Two lines mark the range in the entries below: the one holding "Blog (18, 2231)" and the one holding "Removalists in Central Coast (423, 1827)". Set down those two and all lines between them, exactly.

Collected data
========================================================================
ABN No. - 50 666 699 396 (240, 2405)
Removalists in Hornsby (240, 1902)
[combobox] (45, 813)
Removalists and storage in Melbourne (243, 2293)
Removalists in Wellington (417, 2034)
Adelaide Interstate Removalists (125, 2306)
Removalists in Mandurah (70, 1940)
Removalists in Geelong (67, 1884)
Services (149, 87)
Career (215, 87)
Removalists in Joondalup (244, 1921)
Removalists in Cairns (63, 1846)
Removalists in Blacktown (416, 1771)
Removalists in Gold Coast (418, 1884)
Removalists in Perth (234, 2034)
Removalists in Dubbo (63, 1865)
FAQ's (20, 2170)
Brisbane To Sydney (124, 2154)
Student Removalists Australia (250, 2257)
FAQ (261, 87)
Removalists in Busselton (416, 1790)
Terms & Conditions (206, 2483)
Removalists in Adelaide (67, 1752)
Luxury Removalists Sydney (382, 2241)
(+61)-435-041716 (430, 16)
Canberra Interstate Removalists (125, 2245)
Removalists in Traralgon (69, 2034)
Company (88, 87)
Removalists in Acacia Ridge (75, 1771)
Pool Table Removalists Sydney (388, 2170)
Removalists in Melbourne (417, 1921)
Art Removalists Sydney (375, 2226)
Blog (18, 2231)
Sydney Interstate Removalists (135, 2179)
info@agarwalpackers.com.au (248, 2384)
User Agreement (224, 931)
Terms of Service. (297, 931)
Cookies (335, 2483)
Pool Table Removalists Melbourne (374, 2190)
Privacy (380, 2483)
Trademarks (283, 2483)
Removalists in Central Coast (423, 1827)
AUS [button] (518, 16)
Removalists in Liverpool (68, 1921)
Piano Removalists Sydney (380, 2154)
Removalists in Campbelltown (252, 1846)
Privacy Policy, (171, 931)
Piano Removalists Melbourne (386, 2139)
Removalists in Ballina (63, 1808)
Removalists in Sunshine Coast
========================================================================
§ **REPLY TO THE EXERCISE**:
Blog (18, 2231)
Sydney Interstate Removalists (135, 2179)
info@agarwalpackers.com.au (248, 2384)
User Agreement (224, 931)
Terms of Service. (297, 931)
Cookies (335, 2483)
Pool Table Removalists Melbourne (374, 2190)
Privacy (380, 2483)
Trademarks (283, 2483)
Removalists in Central Coast (423, 1827)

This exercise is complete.